◆ Click-target data
- - -
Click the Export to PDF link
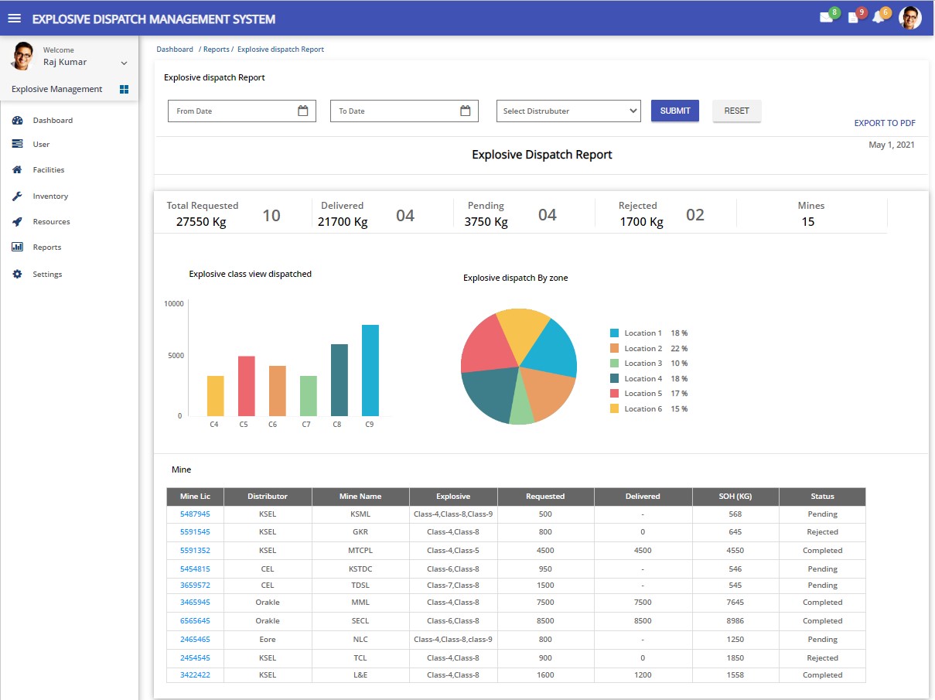This screenshot has width=935, height=700. 884,123
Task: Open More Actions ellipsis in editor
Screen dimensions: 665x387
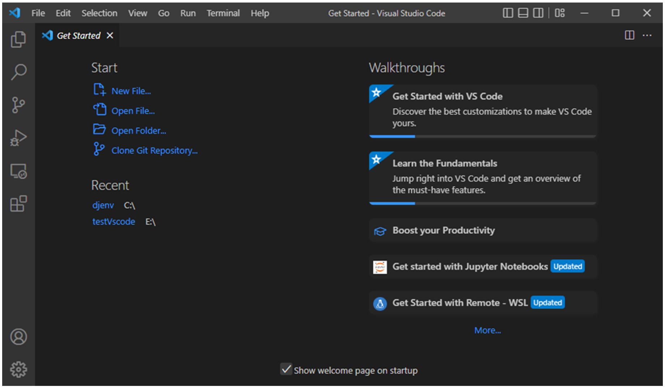Action: (647, 35)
- - -
◆ EXERCISE DESCRIPTION
Collect every line of the listing above that contains the string "Actions", matching case exactly.

◆ TASK ANSWER
Task: Open More Actions ellipsis in editor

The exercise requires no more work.